И покачала головой. Такое глубокое спокойствие прозвучало в ее голосе, что он тут же воспрянул духом.
— Но главное, чтобы он не заметил. Зачем вы его сюда водите?
Он подумал: она упрекает за то, что они не одни, ее это мучает.
Залюбовавшись ее красотой, Пьетро забыл обо всем, что говорил Антонио.
Тем временем Антонио, видимо, что-то задумал и вернулся к ним. Он ел черешню горстями, а потом выплевывал все косточки разом, помогая себе пальцем, если они застревали во рту. Пьетро бросило в дрожь, он сорвал у него с пальца пару повисших на черешке ягод.
— Чего хватаешь? — воскликнул Антонио. — Дал бы лучше Гизоле.

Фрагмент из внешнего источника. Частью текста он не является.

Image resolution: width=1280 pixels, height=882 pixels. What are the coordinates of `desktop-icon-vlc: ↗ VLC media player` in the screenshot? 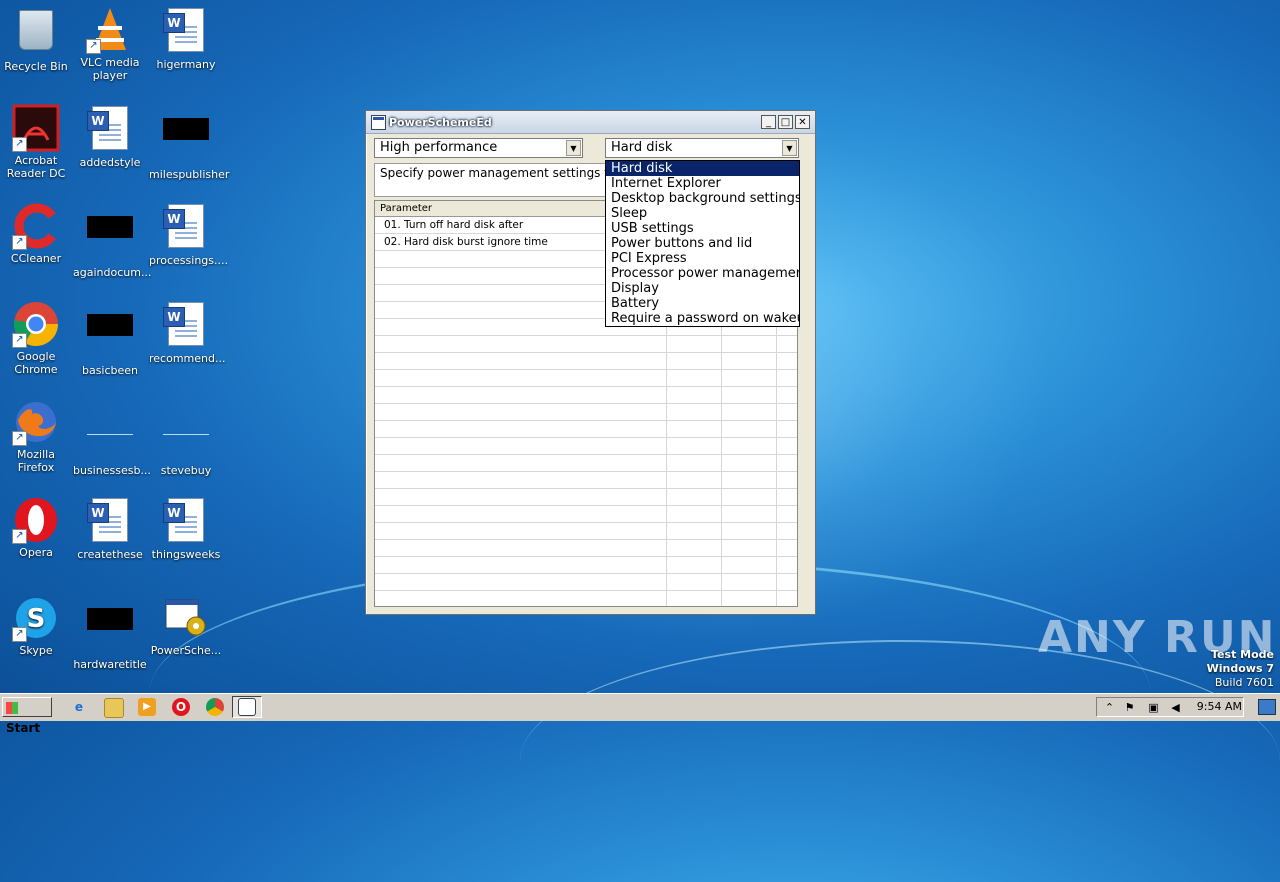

Пьетро не нашелся с ответом: он хотел угостить Гизолу сам, без подсказки, и теперь неловко застыл с черешней в руке. Но тут Гизола пришла ему на помощь:
— Я сама сорву.
Какой доброй и умной она ему показалась!
Но Антонио не растерялся:
— Если не достанешь, я наклоню ветку.
Пьетро заметил, что он не упускает ни малейшего случая услужить, но Гизола, которая предвидела и это, улыбнулась и сказала:
— Не нужно.
Это прозвучало с вызовом, так что Пьетро вздрогнул от неожиданности. И подумал: «Почему я не догадался предложить это первым? Теперь уже поздно! А как бы она обрадовалась, если бы это сказал я!»
Они молча переглянулись, все трое, и на какой-то миг им почудилось, что они друзья, а взаимная неприязнь пропала. Они почувствовали, что ко всему, что было сказано, надо добавить еще что-то.

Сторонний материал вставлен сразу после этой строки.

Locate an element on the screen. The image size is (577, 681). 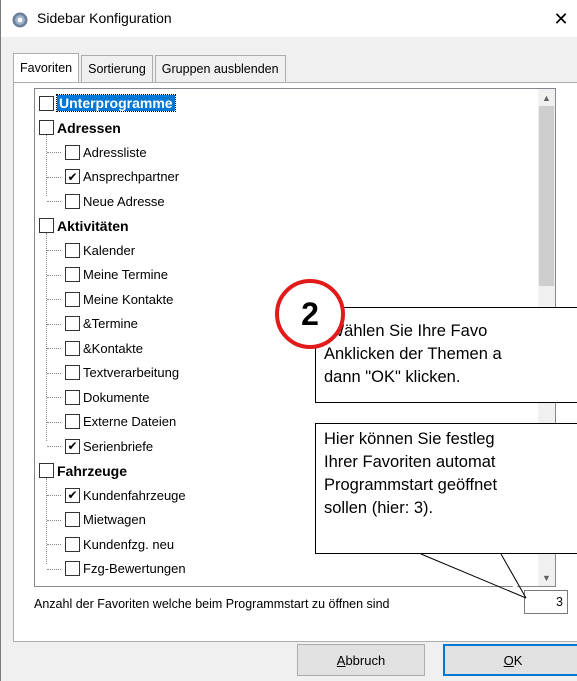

Гизола повеселела: она откидывала волосы и играла лямками передника, словно предлагая их развязать. Но Пьетро казалось, что если он не найдет, что сказать, она сейчас уйдет.
Комель у черешни был черный, с красноватым отливом, но нему шли глубокие, похожие на щели трещины, полные твердой и блестящей смолы. Одна вереница копошащихся муравьев лезла вверх, другая рядом — спускалась. Рядом на примятой траве была лужа: смесь медного купороса с известью. Над грядкой клубники нависало фиговое дерево — гладкое, без единого листочка на спутанных ветвях. Кожица у него была бело-розовая. В канавах, вырытых между обрезанными красными ивами, квакали жабы. На небе было ни облачка, но от вскопанной земли шел пар — поднимался к верхушкам виноградных лоз и таял.
Антонио увидел, что Пьетро отвлекся, и толкнул его. Чтобы не упасть, Пьетро шагнул вперед, к Гизоле — но не проронил ни звука, чтобы Антонио не вздумал побить его прямо здесь. Ему почудилось, что от нее исходит странный аромат — крепкий и манящий. Почудилось еще, что она хотела раскрыть ему объятия, и это его потрясло: «Что если б она и вправду меня обняла?»
— Быть не может, что ты к нему неравнодушна, — сказал Антонио Гизоле. — Не видишь, какой он урод?
— Неправда, — отвечала Гизола из уважения к хозяину, но так, чтобы Антонио не обиделся. И добавила: — Вам-то какое дело?
Тогда Пьетро почти поверил, что не одинок. Но никак не мог поднять глаз, хотя Антонио замолчал, не зная, что сказать.